Mantid egg cases are fairly common in nature but go unnoticed by most people. Author Annie Dillard once wrote, "I have just learned to see praying mantis egg cases. Suddenly I see them everywhere." Dillard's statement supports my contention that most people are blissfully unaware of praying mantid egg cases in their lawns and gardens. But Dillard, and coincidentally my computer spell-checker, bring up another point: Are these creatures properly called mantids or mantises?

Not everyone agrees, but one argument would be that all of these insects should be called mantids. Why? Because the order name to which they belong is Mantodea. Within the Mantodea is a genus name Mantis, so members of that genus could correctly be called mantises; however, the insects in all other genera should be called mantids. So while all of the insects in the order Mantodea are mantids, some -- but not all -- are mantises. So unless you know what species you are talking about, go with mantid to be correct.

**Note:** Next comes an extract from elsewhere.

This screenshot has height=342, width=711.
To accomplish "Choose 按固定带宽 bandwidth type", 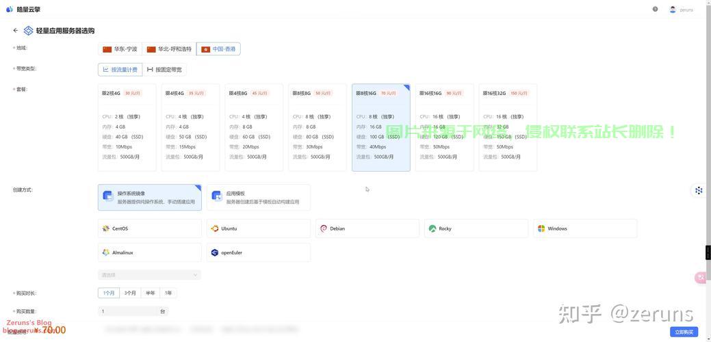I will coord(164,70).
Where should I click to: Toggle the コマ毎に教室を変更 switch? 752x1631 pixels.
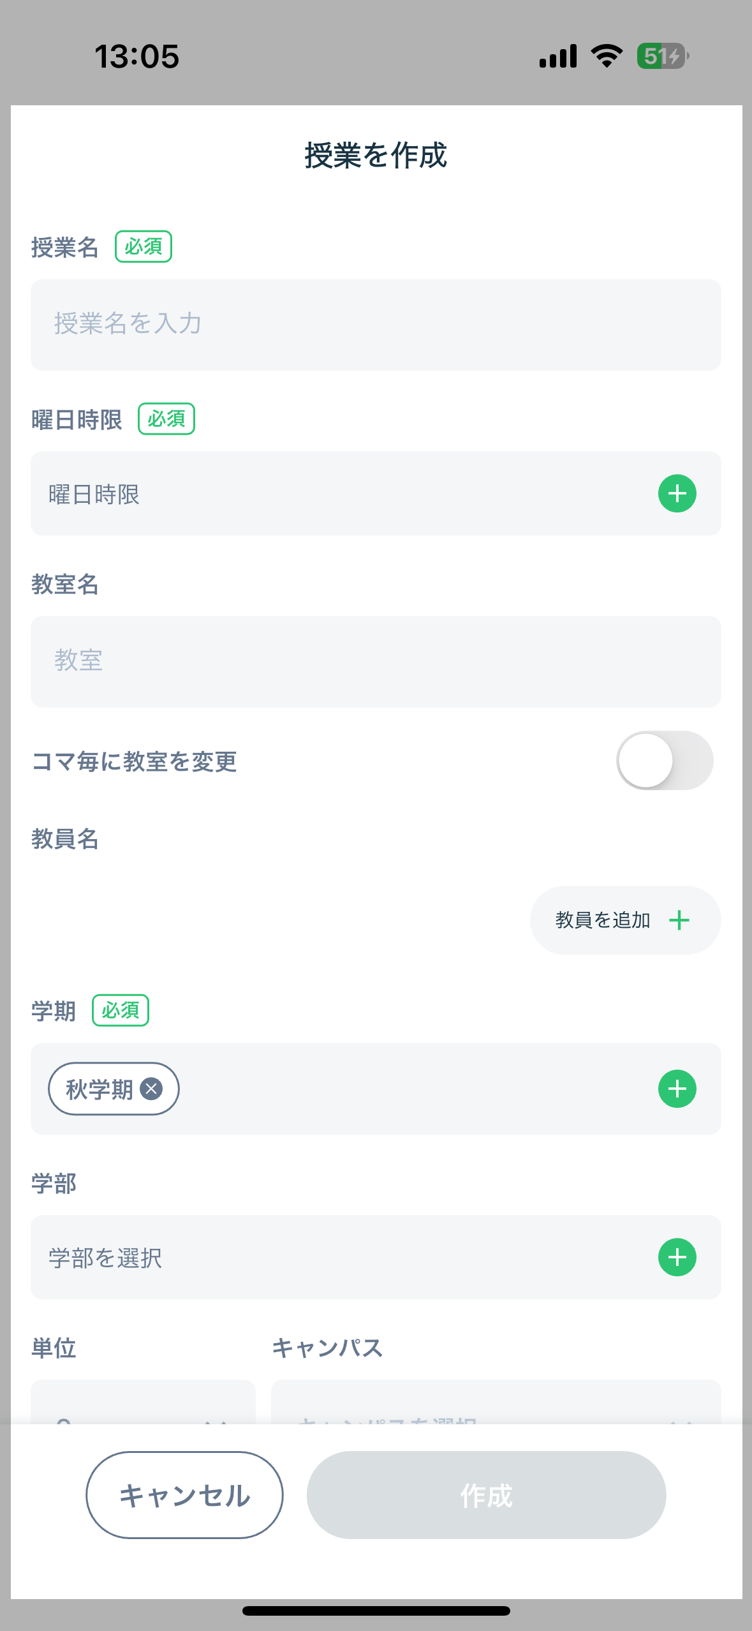(665, 761)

Popular or so-called common names have always been a source of confusion when identifying insects, and mantids are no exception. They were called praying insects in England because when at rest they appear to assume a position of holding a prayer book. They have also been called sooth-sayers. In Southern states these insects are sometimes called rearhorses because they rear up when attempting to catch prey. They have also been called mule killers because of the assumption that the brown liquid that sometimes oozes from their mouths could be fatal to mules. The name devil's coachman apparently arose because the insects sometimes appear to be holding the reins of a horse-drawn coach.

Regardless of the name almost everyone recognizes that praying mantids are predatory insects. They capture prey with their grasping front legs and are vicious predators. Their prey includes all types of insects, and in the case of the female, sometimes even her own mate becomes a meal. Because they are predators many people want praying mantids in their gardens as biocontrol agents.

Exactly how beneficial praying mantids are for control of pest insects is questionable. But this "pseudo-saintly bug," as called by Ogden Nash, does eat insects. So most gardeners like to spy it praying for its next meal!